### Exercise aim
Each line of the data below that includes the string "computer" must be copied.

### Records shown
*** Block opens ***

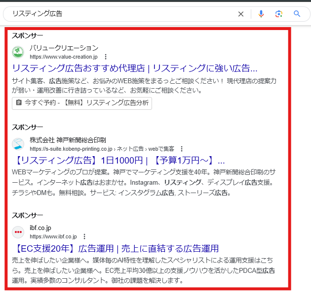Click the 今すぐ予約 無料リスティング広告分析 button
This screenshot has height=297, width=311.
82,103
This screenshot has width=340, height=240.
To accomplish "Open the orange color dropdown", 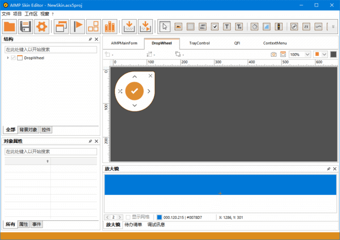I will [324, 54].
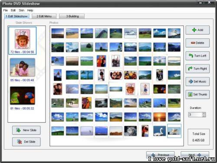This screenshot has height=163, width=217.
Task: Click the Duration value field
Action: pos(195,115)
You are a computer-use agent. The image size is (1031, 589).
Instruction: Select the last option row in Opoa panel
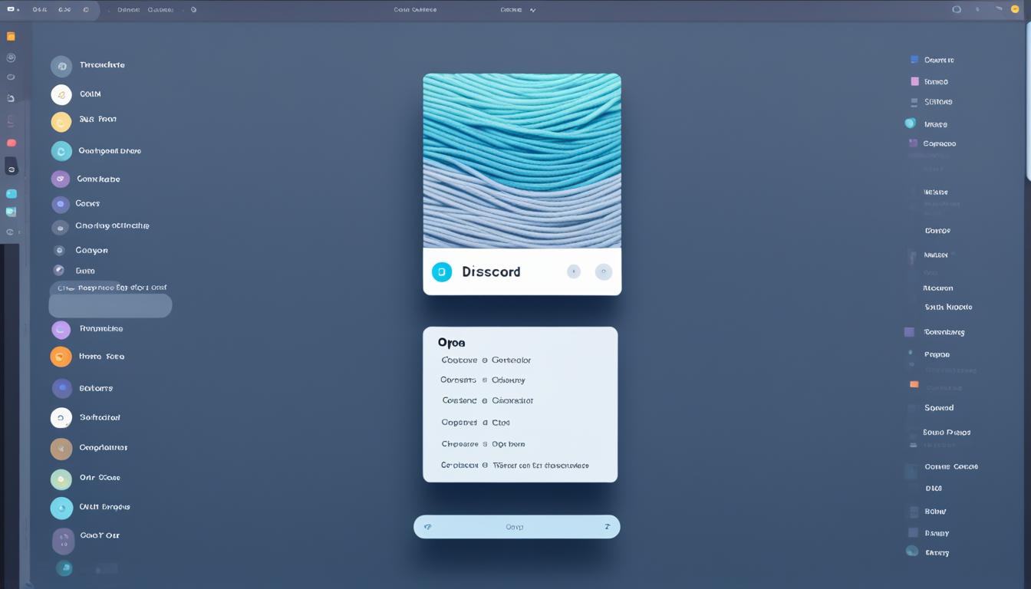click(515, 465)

*** Block closes ***
*** Block opens ***

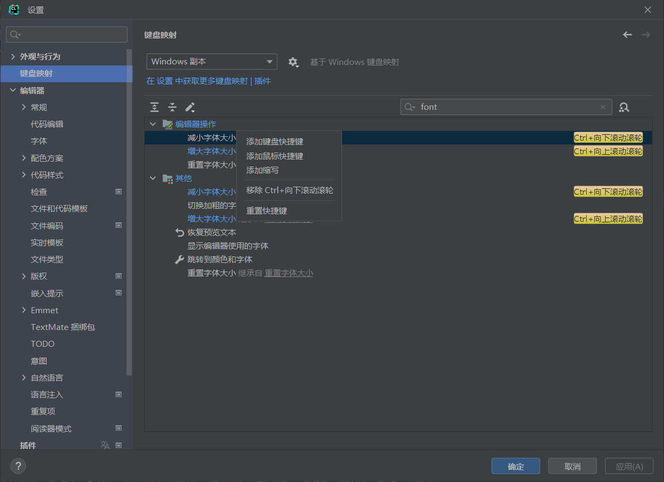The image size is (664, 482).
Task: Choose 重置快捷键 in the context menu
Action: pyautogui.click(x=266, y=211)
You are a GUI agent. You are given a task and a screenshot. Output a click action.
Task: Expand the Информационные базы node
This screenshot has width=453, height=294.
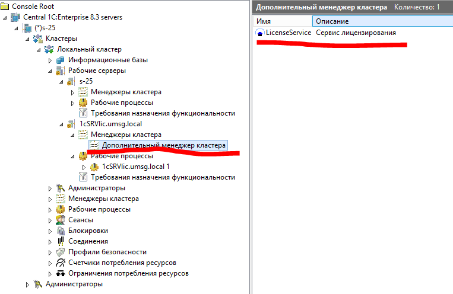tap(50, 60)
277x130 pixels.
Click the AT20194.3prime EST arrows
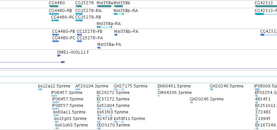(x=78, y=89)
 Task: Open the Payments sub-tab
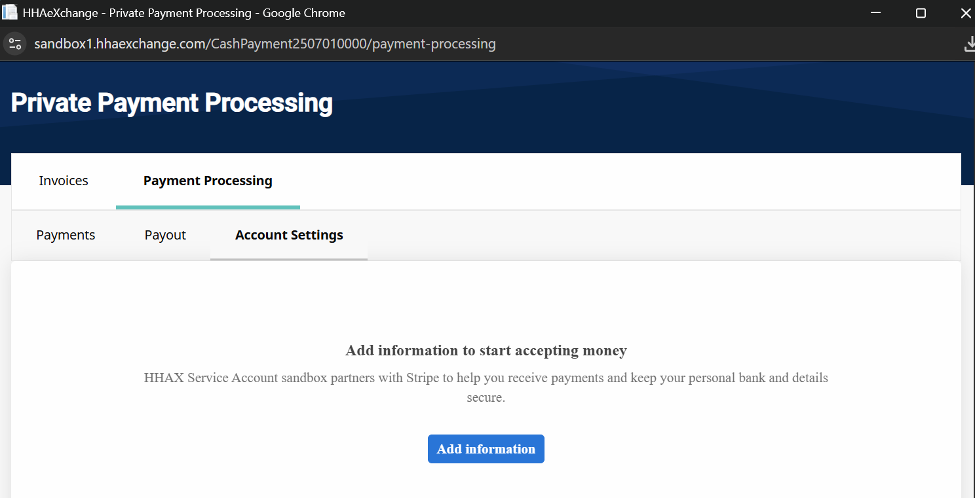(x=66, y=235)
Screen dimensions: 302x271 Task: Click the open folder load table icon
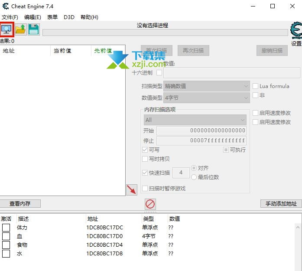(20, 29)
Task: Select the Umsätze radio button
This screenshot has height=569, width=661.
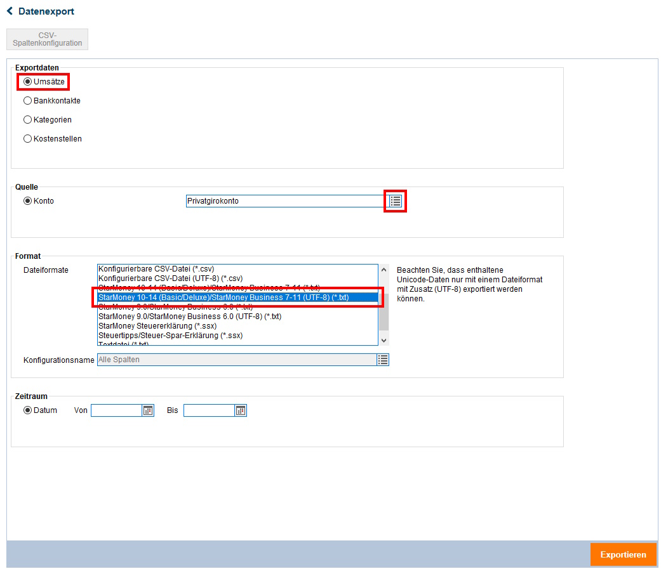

*** Block closes ***
*** Block opens ***

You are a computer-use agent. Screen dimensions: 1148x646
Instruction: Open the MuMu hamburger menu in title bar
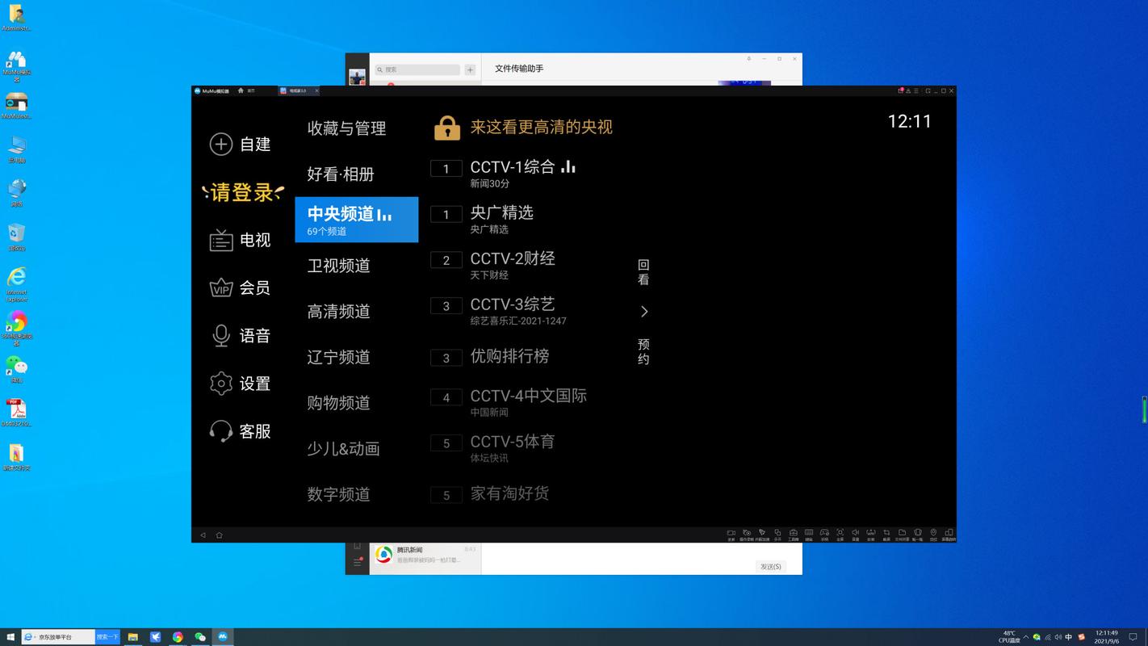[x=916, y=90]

*** Block closes ***

### Task result
You are a computer-use agent. The image size is (1031, 589).
You are a computer-use agent. Screen dimensions: 1148x646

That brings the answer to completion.